Query Optimization Techniques with Amazon Athena's Partition Projection

Overview

In the era of data-driven decision-making, the ability to efficiently query and analyze vast amounts of data has become a critical asset for businesses. Amazon Athena, a serverless interactive query service provided by Amazon Web Services (AWS), empowers organizations to analyze data stored in Amazon S3 using standard SQL queries without complex infrastructure management. One of the key features that contribute to Amazon Athena’s exceptional performance is partitioning. In this blog, we’ll dive into Amazon Athena partitioning, exploring its benefits, implementation, and best practices for optimizing Data Analysis.

Pioneers in Cloud Consulting & Migration Services

Reduced infrastructural costs
Accelerated application deployment

Get Started

Introduction

Partitioning is a data organization technique that divides a large dataset into smaller, more manageable subsets or partitions based on specific criteria. These criteria typically align with the natural structure of the data, such as dates, categories, or geographical locations.

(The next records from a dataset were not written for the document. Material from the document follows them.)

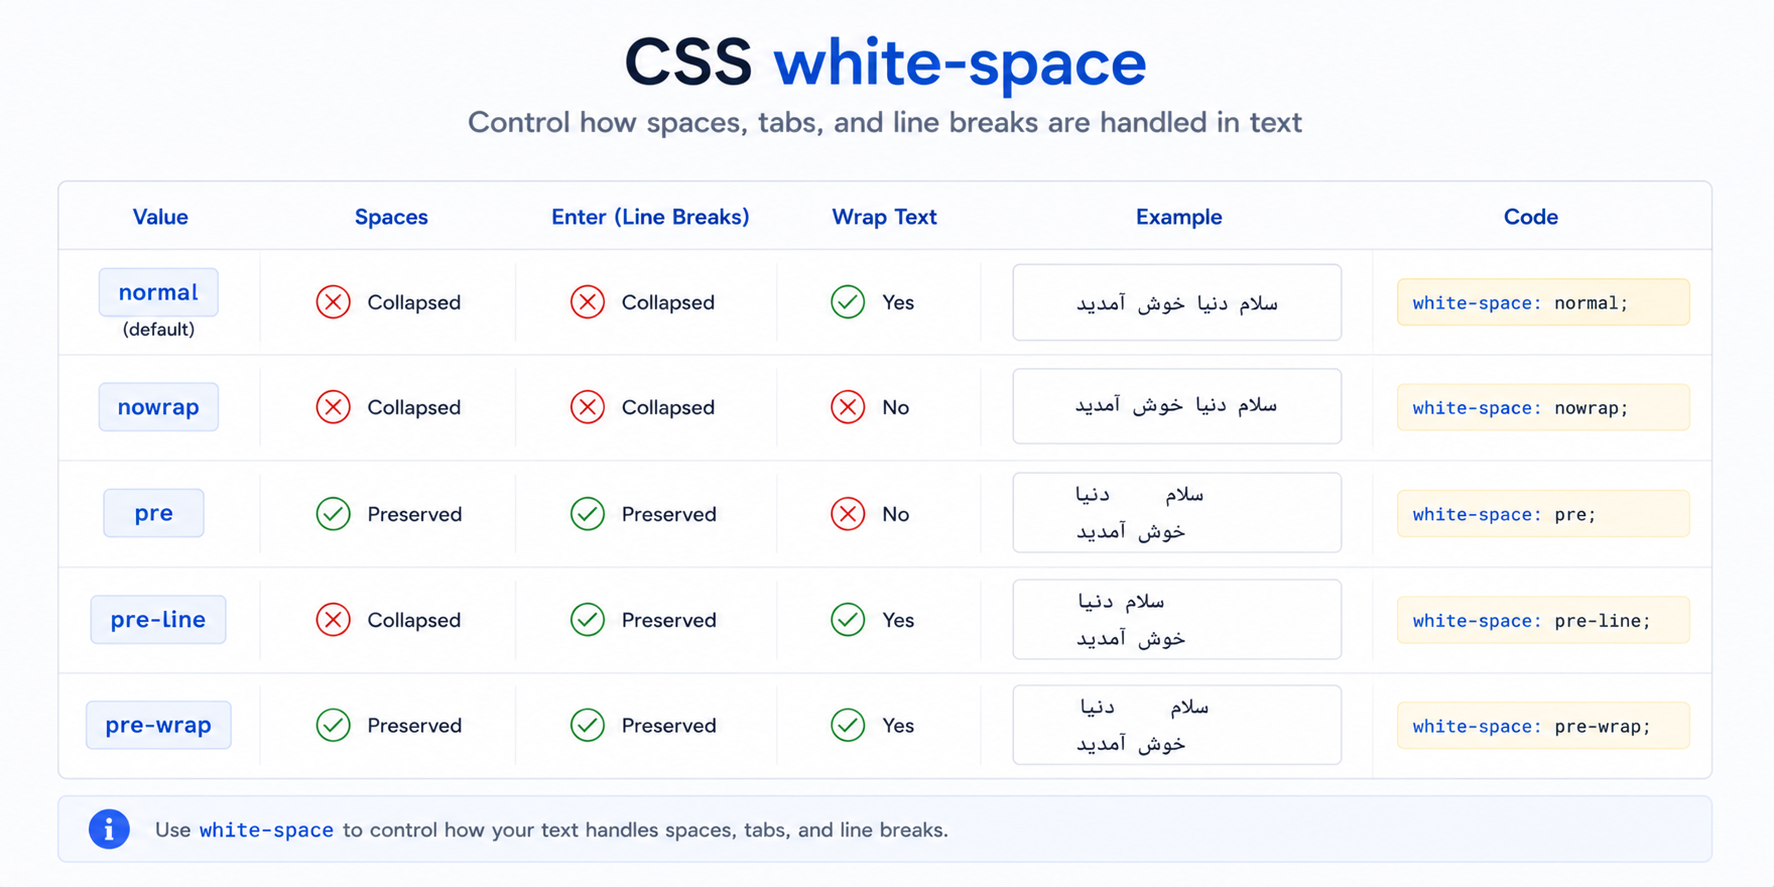Click red X for nowrap Wrap Text
This screenshot has width=1774, height=887.
coord(848,407)
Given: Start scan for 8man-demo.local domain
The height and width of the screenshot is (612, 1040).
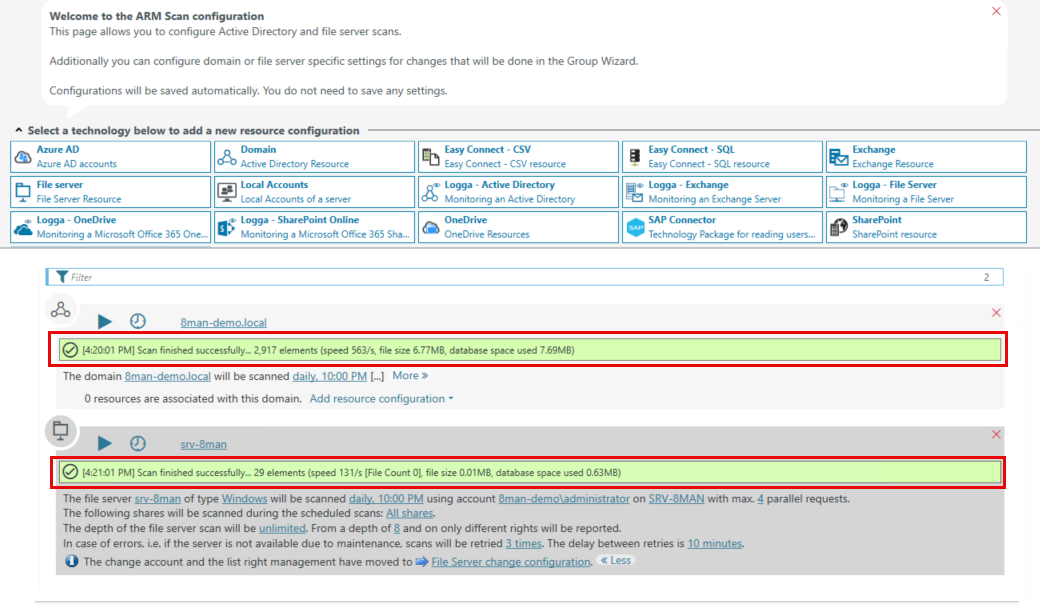Looking at the screenshot, I should [105, 321].
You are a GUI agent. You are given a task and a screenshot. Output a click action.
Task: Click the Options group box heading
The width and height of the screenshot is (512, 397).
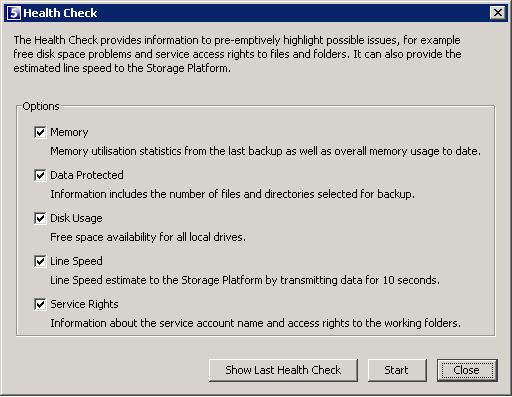click(41, 106)
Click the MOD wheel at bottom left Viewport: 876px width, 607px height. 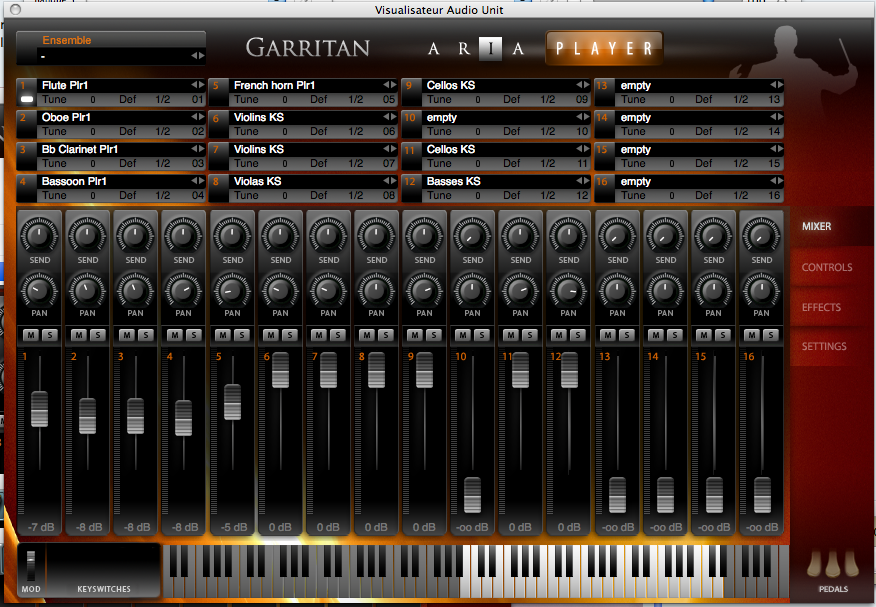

Partitioning enhances query performance by reducing the amount of data that needs to be scanned when executing queries.

Use Cases

Customer Segmentation: Analyzing data on specific attributes(e.g., region, time frame) to enable targeted analysis.
Multi-Account Organization: Organization structure where each Account has data such as events or application logs. Partition data by Account ID to keep data isolated, secure, and easy to query.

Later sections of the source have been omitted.